▶ _Task directions_:
Everything in the data below is left aside except the lines from the one containing "Screen dimensions: 661x479" through the one containing "Close the Format pane"; repeat those exactly.

*** Opening Input material ***

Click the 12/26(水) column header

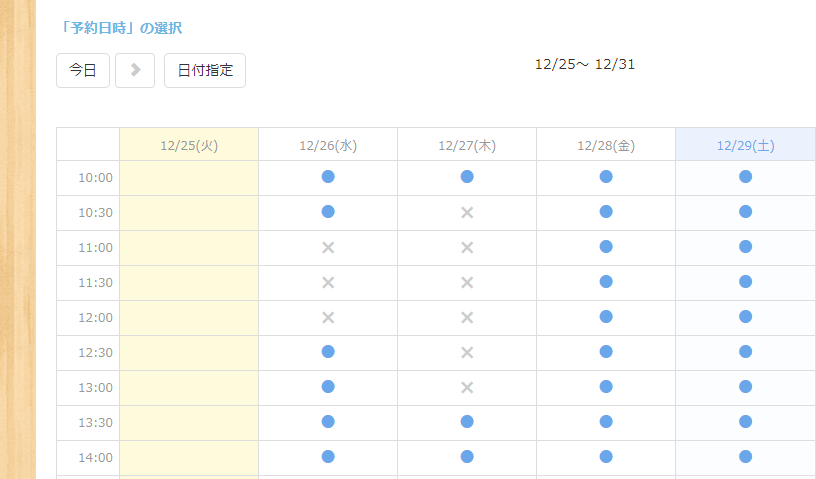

*** Closing Input material ***
*** Opening Input material ***

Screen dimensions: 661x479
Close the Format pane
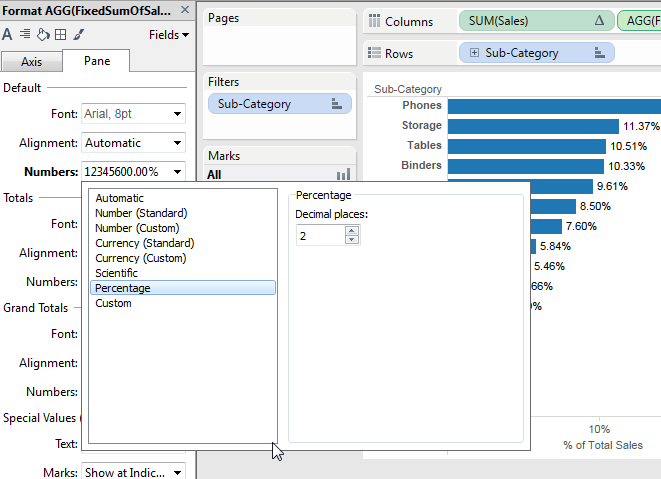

*** Closing Input material ***
*** Opening Input material ***

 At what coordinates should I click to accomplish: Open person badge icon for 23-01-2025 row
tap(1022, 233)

*** Closing Input material ***

▶ _Reply_:
Screen dimensions: 661x479
Close the Format pane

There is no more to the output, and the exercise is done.